PROMPT:
Return the listing below in full, exactly.

ENTRIES SHOWN:
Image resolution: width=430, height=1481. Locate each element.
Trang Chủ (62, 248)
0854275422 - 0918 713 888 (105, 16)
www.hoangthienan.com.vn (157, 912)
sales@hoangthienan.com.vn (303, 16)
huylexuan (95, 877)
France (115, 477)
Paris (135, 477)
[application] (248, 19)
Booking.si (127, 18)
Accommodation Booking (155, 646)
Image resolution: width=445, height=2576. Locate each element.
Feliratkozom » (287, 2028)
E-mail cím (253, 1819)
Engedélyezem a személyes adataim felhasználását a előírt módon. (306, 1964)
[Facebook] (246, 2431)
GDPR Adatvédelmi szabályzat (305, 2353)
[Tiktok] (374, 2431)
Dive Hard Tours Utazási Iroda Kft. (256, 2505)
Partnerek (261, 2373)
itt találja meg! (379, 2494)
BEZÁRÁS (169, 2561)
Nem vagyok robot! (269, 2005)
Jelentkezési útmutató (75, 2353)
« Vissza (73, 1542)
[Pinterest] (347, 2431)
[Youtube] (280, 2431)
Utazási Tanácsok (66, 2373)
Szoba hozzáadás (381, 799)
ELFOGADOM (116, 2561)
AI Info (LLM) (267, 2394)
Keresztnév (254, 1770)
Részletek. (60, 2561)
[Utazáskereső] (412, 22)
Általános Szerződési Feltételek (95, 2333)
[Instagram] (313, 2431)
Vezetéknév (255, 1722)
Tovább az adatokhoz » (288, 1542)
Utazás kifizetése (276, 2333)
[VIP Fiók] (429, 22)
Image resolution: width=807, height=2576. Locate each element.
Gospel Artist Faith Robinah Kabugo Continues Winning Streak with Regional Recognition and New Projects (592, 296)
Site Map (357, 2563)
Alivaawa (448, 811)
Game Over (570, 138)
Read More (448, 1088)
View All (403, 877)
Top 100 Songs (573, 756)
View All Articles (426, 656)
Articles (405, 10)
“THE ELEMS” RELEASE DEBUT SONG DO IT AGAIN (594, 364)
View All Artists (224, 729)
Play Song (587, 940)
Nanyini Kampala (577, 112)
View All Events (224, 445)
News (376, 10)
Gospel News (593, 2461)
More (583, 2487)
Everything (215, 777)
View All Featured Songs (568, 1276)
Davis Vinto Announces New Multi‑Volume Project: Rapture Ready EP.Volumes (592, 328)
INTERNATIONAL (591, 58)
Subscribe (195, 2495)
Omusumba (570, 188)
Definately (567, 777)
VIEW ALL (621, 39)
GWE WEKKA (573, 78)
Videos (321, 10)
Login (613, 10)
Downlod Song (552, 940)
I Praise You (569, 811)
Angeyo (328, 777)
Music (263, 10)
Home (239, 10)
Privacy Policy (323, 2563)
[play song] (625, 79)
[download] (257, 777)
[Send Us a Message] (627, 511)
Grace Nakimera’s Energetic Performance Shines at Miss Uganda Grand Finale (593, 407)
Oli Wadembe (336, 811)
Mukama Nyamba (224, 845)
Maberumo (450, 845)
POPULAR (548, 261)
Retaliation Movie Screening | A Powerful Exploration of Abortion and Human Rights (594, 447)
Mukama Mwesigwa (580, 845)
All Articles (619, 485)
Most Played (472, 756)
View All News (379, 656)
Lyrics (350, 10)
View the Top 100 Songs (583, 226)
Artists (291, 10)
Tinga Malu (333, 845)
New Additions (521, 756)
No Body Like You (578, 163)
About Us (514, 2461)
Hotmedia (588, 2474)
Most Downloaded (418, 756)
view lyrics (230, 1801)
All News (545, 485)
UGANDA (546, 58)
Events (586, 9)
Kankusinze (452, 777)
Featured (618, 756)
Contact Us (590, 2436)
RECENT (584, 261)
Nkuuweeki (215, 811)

EXERCISE RESPONSE:
Image resolution: width=430, height=1481. Locate each element.
Trang Chủ (62, 248)
0854275422 - 0918 713 888 (105, 16)
www.hoangthienan.com.vn (157, 912)
sales@hoangthienan.com.vn (303, 16)
huylexuan (95, 877)
France (115, 477)
Paris (135, 477)
[application] (248, 19)
Booking.si (127, 18)
Accommodation Booking (155, 646)
Image resolution: width=445, height=2576. Locate each element.
Feliratkozom » (287, 2028)
E-mail cím (253, 1819)
Engedélyezem a személyes adataim felhasználását a előírt módon. (306, 1964)
[Facebook] (246, 2431)
GDPR Adatvédelmi szabályzat (305, 2353)
[Tiktok] (374, 2431)
Dive Hard Tours Utazási Iroda Kft. (256, 2505)
Partnerek (261, 2373)
itt találja meg! (379, 2494)
BEZÁRÁS (169, 2561)
Nem vagyok robot! (269, 2005)
Jelentkezési útmutató (75, 2353)
« Vissza (73, 1542)
[Pinterest] (347, 2431)
[Youtube] (280, 2431)
Utazási Tanácsok (66, 2373)
Szoba hozzáadás (381, 799)
ELFOGADOM (116, 2561)
AI Info (LLM) (267, 2394)
Keresztnév (254, 1770)
Részletek. (60, 2561)
[Utazáskereső] (412, 22)
Általános Szerződési Feltételek (95, 2333)
[Instagram] (313, 2431)
Vezetéknév (255, 1722)
Tovább az adatokhoz » (288, 1542)
Utazás kifizetése (276, 2333)
[VIP Fiók] (429, 22)
Image resolution: width=807, height=2576. Locate each element.
Gospel Artist Faith Robinah Kabugo Continues Winning Streak with Regional Recognition and New Projects (592, 296)
Site Map (357, 2563)
Alivaawa (448, 811)
Game Over (570, 138)
Read More (448, 1088)
View All (403, 877)
Top 100 Songs (573, 756)
View All Articles (426, 656)
Articles (405, 10)
“THE ELEMS” RELEASE DEBUT SONG DO IT AGAIN (594, 364)
View All Artists (224, 729)
Play Song (587, 940)
Nanyini Kampala (577, 112)
View All Events (224, 445)
News (376, 10)
Gospel News (593, 2461)
More (583, 2487)
Everything (215, 777)
View All Featured Songs (568, 1276)
Davis Vinto Announces New Multi‑Volume Project: Rapture Ready EP.Volumes (592, 328)
INTERNATIONAL (591, 58)
Subscribe (195, 2495)
Omusumba (570, 188)
Definately (567, 777)
VIEW ALL (621, 39)
GWE WEKKA (573, 78)
Videos (321, 10)
Login (613, 10)
Downlod Song (552, 940)
I Praise You (569, 811)
Angeyo (328, 777)
Music (263, 10)
Home (239, 10)
Privacy Policy (323, 2563)
[play song] (625, 79)
[download] (257, 777)
[Send Us a Message] (627, 511)
Grace Nakimera’s Energetic Performance Shines at Miss Uganda Grand Finale (593, 407)
Oli Wadembe (336, 811)
Mukama Nyamba (224, 845)
Maberumo (450, 845)
POPULAR (548, 261)
Retaliation Movie Screening | A Powerful Exploration of Abortion and Human Rights (594, 447)
Mukama Mwesigwa (580, 845)
All Articles (619, 485)
Most Played (472, 756)
View All News (379, 656)
Lyrics (350, 10)
View the Top 100 Songs (583, 226)
Artists (291, 10)
Tinga Malu (333, 845)
New Additions (521, 756)
No Body Like You (578, 163)
About Us (514, 2461)
Hotmedia (588, 2474)
Most Downloaded (418, 756)
view lyrics (230, 1801)
All News (545, 485)
UGANDA (546, 58)
Events (586, 9)
Kankusinze (452, 777)
Featured (618, 756)
Contact Us (590, 2436)
RECENT (584, 261)
Nkuuweeki (215, 811)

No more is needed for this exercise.